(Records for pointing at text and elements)
================
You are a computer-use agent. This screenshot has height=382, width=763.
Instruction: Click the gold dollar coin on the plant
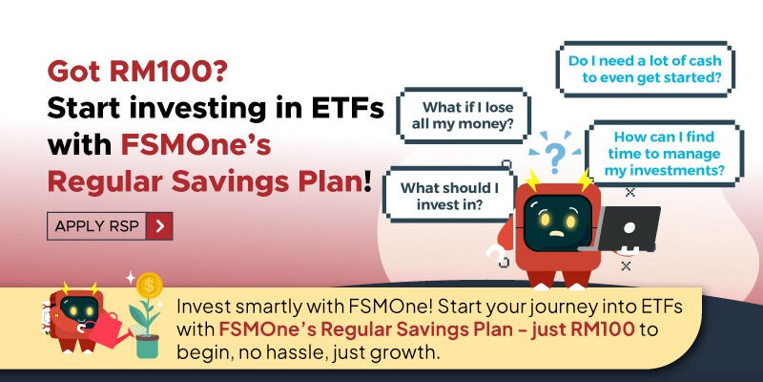point(149,285)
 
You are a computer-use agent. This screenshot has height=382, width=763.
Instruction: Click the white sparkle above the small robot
point(130,278)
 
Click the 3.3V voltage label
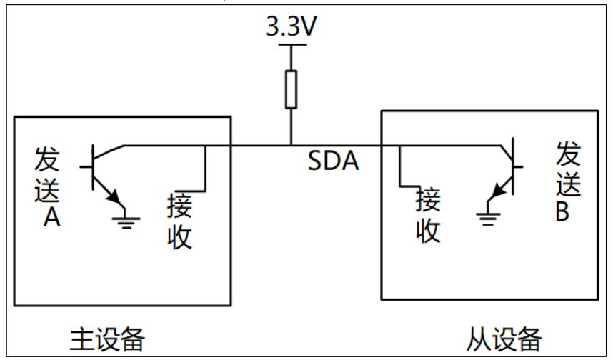pos(291,28)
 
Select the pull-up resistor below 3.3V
pos(291,89)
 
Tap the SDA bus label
pos(333,161)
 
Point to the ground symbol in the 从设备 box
pos(488,216)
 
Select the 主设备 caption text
pos(107,339)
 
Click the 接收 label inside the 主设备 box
pos(179,221)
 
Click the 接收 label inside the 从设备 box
pos(429,216)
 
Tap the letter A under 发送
pos(51,219)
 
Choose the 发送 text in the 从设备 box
pos(569,170)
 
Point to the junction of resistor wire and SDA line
pos(291,146)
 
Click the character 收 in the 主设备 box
pos(179,236)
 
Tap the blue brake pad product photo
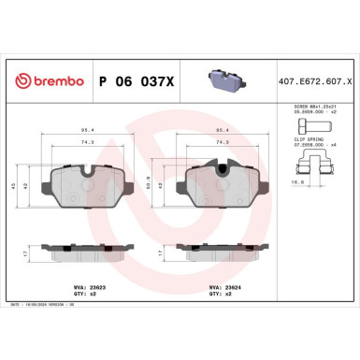[x=222, y=80]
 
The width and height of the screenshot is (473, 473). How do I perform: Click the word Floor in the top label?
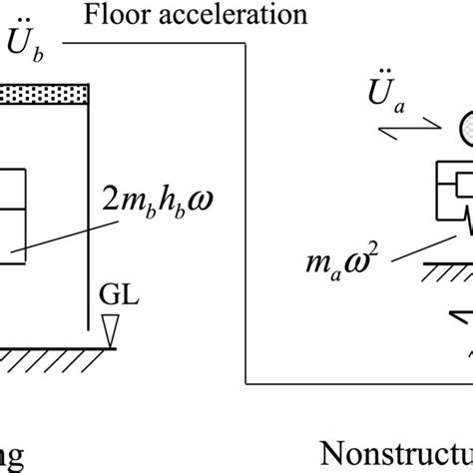coord(109,16)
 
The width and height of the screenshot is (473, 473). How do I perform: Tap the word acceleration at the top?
coord(217,16)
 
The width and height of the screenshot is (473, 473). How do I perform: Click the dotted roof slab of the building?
coord(45,94)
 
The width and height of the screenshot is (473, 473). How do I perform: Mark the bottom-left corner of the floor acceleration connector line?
================
- To do
Transcribe every line above verbatim, from the first to the last, and leave the pictures out of your copy.

- Response to this exercise
You are a computer-use agent. This screenshot has height=382, width=763.
Instruction: Click the gold dollar coin on the plant
point(149,285)
 
You are a computer-use agent. This screenshot has height=382, width=763.
Instruction: Click the white sparkle above the small robot
point(130,278)
 
Click the 3.3V voltage label
pos(291,28)
 
Select the pull-up resistor below 3.3V
pos(291,89)
 
Tap the SDA bus label
pos(333,161)
 
Point to the ground symbol in the 从设备 box
pos(488,216)
 
Select the 主设备 caption text
pos(107,339)
 
Click the 接收 label inside the 主设备 box
pos(179,221)
 
Click the 接收 label inside the 从设备 box
pos(429,216)
 
Tap the letter A under 发送
pos(51,219)
 
Choose the 发送 text in the 从设备 box
pos(569,170)
 
Point to the junction of resistor wire and SDA line
pos(291,146)
 
Click the character 收 in the 主设备 box
pos(179,236)
 
Tap the blue brake pad product photo
[x=222, y=80]
 
The width and height of the screenshot is (473, 473). How do I perform: Click the word Floor in the top label?
coord(109,16)
 
The width and height of the screenshot is (473, 473). How do I perform: Tap the word acceleration at the top?
coord(217,16)
 
The width and height of the screenshot is (473, 473). How do I perform: Click the dotted roof slab of the building?
coord(45,94)
 
The width and height of the screenshot is (473, 473). How do I perform: Mark the bottom-left corner of the floor acceleration connector line?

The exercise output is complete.